The Minister of Health is in contact with the Attorney General and the Chief of Police to investigate reports that a toxic substance was found in the swabs used to perform rapid tests.

According to posts on social media and press release a private laboratory detected ethylene oxide, a substance used to sterilize medical equipment, on nasal swabs used for the rapid antigen tests.

A press release from the Ministry of Health emphasized the following:

- Ethylene oxide has been used worldwide for decades as a method of sterilizing medical equipment designed to protect users from contamination with dangerous pathogenic microorganisms. Therefore, the procedure is essential for the sterilization of medical equipment and necessary for the protection of public health.

- The substance becomes dangerous when the exposure to it is long (long exposure time and exposure in large quantity). As the substance is highly volatile, it is extremely difficult to retain in virtually any medical equipment, including antigen-fast test kits, stored and opened at room temperature. 

In addition, there are strict rules regarding medical equipment and strict controls take place to ensure that after sterilization, this substance is removed and any residues are well below national and international safety limits.

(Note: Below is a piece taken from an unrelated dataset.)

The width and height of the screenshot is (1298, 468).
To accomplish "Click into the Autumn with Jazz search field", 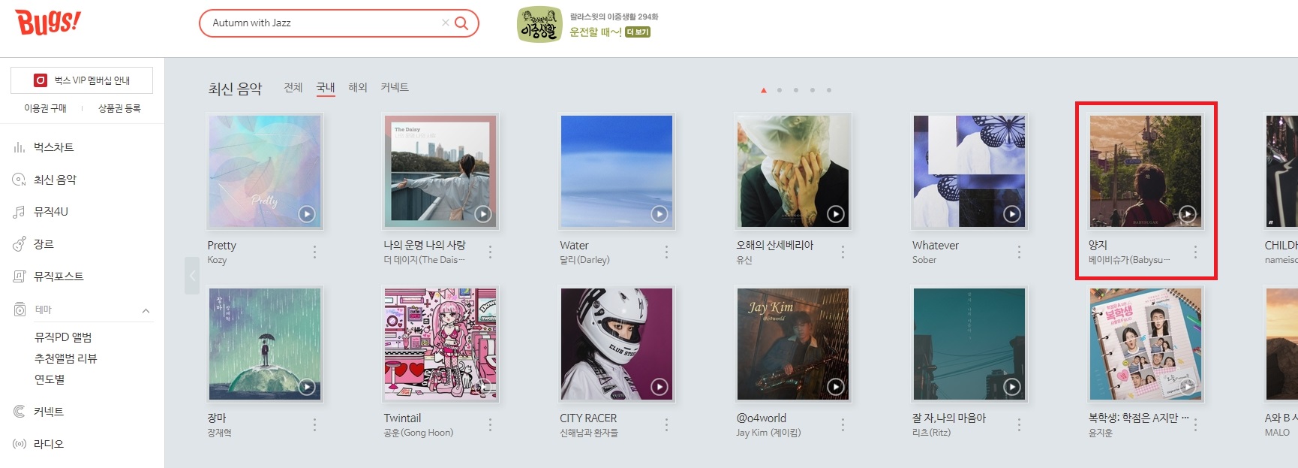I will (323, 23).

Specifically, medical equipment that has been sterilized with ethylene oxide complies with the following standards:
 ISO 11135, Sterilization of health care products - Ethylene oxide - Requirements for development, validation, and routine control of a sterilization process for medical devices. This standard sets out the requirements for the development, validation and regular control of the sterilization process of medical devices.
 ISO 10993-7: Biological evaluation of medical devices - Part 7: Ethylene oxide sterilization residuals. This standard sets specific limits for ethylene oxide (EO) and ethylene chloride (ECH) that must not be exceeded in order to ensure the safety of the product and the patient. The data for the observance of these limits are determined during the validation of the sterilization process with EO.

- It should be noted that in the case of sterile medical devices available on the European market and which have been sterilized with ethylene oxide, the evaluation of the sterilization process requires an inspection by a notified body approved by the European Union (the list of organizations is posted on the website of the European Commission at the link: https://bit.ly/3GkOb0P).

- More importantly, the laboratory that appears to have performed the analysis is not an accredited laboratory for conducting tests on medical devices, but on food according to its accreditation standard (CYS EN ISO / IEC 17025: 2017).

Officials are continuing their investigation.